Stock exchange

Stocks sink to four-month low amid panic over Islamic banks’ merger

Investors dump shares as five troubled banks declared non-viable; confidence crisis deepens

Written by The Banking Post


Dhaka stocks slumped to a four-month low on Wednesday as panic gripped investors following the central bank’s decision to dissolve the boards of five crisis-hit Islamic banks and merge them into a single entity.

The DSEX, the key index of the Dhaka Stock Exchange (DSE), dropped 32 points or 0.64% to close at 4,987, breaching the psychological 5,000-mark for the first time since early July. The index has now lost 130 points over four consecutive sessions.

Market sentiment soured sharply after the Bangladesh Bank declared First Security Islami Bank, Social Islami Bank, Union Bank, Global Islami Bank, and Exim Bank non-viable and merged them into Sammilito Islami Bank.

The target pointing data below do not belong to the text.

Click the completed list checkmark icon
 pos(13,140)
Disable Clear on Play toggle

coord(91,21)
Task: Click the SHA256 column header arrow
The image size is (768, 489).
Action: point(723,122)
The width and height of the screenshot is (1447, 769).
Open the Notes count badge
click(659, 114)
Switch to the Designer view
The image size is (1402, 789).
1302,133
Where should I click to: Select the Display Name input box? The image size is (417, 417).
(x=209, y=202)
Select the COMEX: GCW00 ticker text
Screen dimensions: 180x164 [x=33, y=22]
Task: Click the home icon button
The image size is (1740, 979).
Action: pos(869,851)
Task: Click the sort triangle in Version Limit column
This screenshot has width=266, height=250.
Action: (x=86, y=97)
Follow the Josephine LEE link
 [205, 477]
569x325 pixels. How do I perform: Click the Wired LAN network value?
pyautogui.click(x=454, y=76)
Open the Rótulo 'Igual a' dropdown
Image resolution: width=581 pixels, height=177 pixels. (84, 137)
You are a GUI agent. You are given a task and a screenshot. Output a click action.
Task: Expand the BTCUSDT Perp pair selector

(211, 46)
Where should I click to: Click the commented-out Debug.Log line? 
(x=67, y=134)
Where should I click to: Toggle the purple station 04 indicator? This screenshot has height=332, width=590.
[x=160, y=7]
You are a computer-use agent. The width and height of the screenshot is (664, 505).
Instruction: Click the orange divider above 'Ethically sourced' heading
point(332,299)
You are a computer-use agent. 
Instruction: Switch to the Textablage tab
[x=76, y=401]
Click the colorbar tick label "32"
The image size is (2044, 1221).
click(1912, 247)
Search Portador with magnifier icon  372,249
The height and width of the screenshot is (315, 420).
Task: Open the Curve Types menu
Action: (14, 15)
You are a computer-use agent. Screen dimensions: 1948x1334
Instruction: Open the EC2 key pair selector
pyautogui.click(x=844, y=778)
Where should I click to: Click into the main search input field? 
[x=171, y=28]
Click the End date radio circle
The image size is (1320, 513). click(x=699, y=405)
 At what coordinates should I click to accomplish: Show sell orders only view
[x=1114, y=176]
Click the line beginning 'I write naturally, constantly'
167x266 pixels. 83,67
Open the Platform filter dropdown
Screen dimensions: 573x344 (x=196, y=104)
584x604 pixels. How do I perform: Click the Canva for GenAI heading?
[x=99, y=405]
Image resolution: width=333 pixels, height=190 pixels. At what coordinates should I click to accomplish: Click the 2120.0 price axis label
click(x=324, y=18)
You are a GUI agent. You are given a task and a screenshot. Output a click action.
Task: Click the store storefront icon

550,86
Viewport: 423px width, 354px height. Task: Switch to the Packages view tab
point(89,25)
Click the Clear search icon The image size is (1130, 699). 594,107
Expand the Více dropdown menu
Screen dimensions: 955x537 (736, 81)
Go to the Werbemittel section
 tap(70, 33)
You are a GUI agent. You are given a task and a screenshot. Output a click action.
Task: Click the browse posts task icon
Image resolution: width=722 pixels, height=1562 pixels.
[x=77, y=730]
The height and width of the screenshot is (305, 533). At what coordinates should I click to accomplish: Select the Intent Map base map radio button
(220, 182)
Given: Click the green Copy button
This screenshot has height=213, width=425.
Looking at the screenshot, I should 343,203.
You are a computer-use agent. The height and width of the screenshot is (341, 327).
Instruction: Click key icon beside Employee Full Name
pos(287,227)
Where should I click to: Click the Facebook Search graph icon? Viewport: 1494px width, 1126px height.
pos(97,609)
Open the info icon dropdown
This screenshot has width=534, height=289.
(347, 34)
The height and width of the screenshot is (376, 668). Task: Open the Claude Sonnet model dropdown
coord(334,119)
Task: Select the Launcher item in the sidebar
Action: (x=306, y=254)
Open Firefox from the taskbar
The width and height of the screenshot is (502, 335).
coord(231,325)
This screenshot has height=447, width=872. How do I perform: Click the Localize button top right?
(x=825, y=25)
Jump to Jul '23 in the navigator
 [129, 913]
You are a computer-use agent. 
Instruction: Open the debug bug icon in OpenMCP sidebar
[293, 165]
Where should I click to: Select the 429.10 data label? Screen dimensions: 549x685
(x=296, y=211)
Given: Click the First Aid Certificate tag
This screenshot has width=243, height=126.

At a briefing, Bangladesh Bank Governor Ahsan H. Mansur said the five banks had negative net asset values ranging from Tk 350 to Tk 420 per share, leaving both sponsor and general shareholders with zero value.

The move triggered widespread sell-offs across the market, with investors fearing deeper losses. The combined market capitalisation of the five banks has already fallen to Tk 13.75 billion, down from Tk 17.3 billion five months earlier.

Analysts said the development worsened an already fragile confidence crisis among investors, who were also grappling with political uncertainty ahead of the national election.

Trading began on a positive note but turned bearish in the final hour as investors adopted a defensive stance. Turnover remained thin at Tk 4.85 billion, slightly higher than the previous session’s Tk 4.53 billion.

Sector-wise, non-bank financial institutions suffered the steepest losses, down 1.47%, followed by declines in power, engineering, banking, food, and pharmaceuticals.

Out of 400 traded issues, 267 declined, 70 gained, and 63 remained unchanged. Orion Infusion led the turnover chart, followed by Summit Alliance Port, Anwar Galvanizing, Asiatic Laboratories, and CVO Petrochemicals Refinery.

The Chittagong Stock Exchange mirrored the downtrend, with the CASPI dropping 106 points to 14,028 and the CSCX falling 69 points to 8,652.

Market observers warned that investor confidence may take time to recover unless there is regulatory clarity on how the merged Islamic banks’ shares will be treated in the coming weeks.